Sonia Bonetti e Gilda Bandeira seguem em ativa nas redes sociais  (Foto: Karine Britto/Divulgação)
Foto: Karine Britto/Divulgação Sonia Bonetti e Gilda Bandeira seguem em ativa nas redes sociais

A amizade das três vivenciou fases diferentes da vida, como casamentos, divórcios, vida familiar e carreiras. “O amor acaba e a amizade não. É imprescindível para a saúde você ter boas relações. É para todas as horas, sejam boas ou ruins, quando você precisa de uma opinião ou de um apoio”, aponta.

“Ter amizades na velhice é essencial, os idosos são de outras gerações e com outro amadurecimento, eles não querem ser infantilizados, querem ser respeitados com seus valores de serem envelhecidos. É preciso se reinventar, interagir, não só esperar a morte chegar”, lembra a especialista Janara Pinheiro.


Benefícios da amizade

Infelizmente Helena Wiechmann, uma das vovós, faleceu em 2024 aos 95 anos. Gilda Bandeira, de 86 anos, e Sonia Bonetti seguem ativas, levando a mensagem adiante para as pessoas não se tornarem amargas e solitárias.

“Não pode se apegar a valores antigos, precisa fazer uma limpeza, porque o mundo mudou. A sociedade e os costumes mudaram. O velho precisa encarar que é velho, não ficar procurando dizer que não é. Se você for um velho saudável e bem-humorado, tá tudo lindo”, finaliza Sonia.

 

 

A epidemia da solidão

Diferentemente da solitude, que é estar sozinho positivamente, a solidão afeta a nossa saúde em todos os aspectos, e esse sentimento tem sido recorrente para metade da população do Brasil.

Segundo um levantamento do Perceptions of the Impact of Covid-19, realizado pela Ipsos com pessoas de 28 países, sendo mil brasileiros, 50% dos respondentes afirmam se sentir solitários, colando o nosso país, dentre todas as nações, em maior índice.

Em segundo lugar, estão os turcos (46%), e em terceiro os indianos (43%).
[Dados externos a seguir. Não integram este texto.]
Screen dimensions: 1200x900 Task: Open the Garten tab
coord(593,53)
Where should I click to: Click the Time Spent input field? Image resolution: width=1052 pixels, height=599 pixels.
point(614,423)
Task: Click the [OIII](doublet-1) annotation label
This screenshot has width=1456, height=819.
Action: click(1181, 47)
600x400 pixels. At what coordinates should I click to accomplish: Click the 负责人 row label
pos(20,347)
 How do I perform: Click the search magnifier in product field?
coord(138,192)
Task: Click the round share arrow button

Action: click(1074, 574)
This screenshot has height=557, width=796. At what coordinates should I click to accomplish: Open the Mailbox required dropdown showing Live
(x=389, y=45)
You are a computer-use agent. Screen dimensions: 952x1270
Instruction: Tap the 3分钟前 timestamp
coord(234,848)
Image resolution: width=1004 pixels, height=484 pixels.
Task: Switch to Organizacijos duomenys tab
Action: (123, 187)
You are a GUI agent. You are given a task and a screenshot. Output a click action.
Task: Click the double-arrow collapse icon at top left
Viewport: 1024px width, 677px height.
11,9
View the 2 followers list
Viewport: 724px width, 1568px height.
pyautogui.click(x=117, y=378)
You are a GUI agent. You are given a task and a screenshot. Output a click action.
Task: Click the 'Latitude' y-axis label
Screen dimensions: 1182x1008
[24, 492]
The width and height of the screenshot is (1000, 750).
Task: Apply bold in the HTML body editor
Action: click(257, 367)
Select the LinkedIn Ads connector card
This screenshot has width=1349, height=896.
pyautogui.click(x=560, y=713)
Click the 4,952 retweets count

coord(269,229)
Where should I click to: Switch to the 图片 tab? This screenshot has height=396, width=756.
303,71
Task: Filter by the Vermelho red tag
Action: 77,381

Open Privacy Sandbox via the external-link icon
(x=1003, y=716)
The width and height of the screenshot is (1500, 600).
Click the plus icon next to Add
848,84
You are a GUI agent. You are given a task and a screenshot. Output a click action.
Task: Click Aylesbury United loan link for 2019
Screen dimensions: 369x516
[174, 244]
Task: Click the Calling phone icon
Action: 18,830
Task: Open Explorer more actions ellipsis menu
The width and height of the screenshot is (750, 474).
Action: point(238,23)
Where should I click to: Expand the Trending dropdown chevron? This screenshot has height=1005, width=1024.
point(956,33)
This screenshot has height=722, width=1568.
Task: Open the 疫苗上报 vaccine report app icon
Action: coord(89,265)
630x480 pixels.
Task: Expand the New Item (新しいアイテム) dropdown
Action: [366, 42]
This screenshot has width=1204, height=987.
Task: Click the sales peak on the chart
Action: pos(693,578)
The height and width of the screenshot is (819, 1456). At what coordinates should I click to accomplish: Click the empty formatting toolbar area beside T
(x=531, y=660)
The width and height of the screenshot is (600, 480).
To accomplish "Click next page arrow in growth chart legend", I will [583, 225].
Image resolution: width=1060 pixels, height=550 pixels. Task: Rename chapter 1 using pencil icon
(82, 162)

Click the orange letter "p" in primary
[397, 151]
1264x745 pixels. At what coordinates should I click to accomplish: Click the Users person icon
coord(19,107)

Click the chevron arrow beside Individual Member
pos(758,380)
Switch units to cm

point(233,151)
A média global é de 33%. Esse fenômeno está sendo conhecido como “Epidemia da solidão”, fruto da modernidade, que tem influenciado negativamente como criamos laços e vivenciamos relações interpessoais.

 

Dia Mundial do Amigo

A data, celebrada em 20 de julho, foi criada pelo argentino Enrique Febbraro em 1969, inspirado na chegada do homem à Lua, como símbolo de união e amizade entre os povos

 

Dia da Amizade

Para a ONU, o Dia Internacional da Amizade é comemorado em 30 de julho, incentivando a paz e a construção de laços entre diferentes culturas e comunidades.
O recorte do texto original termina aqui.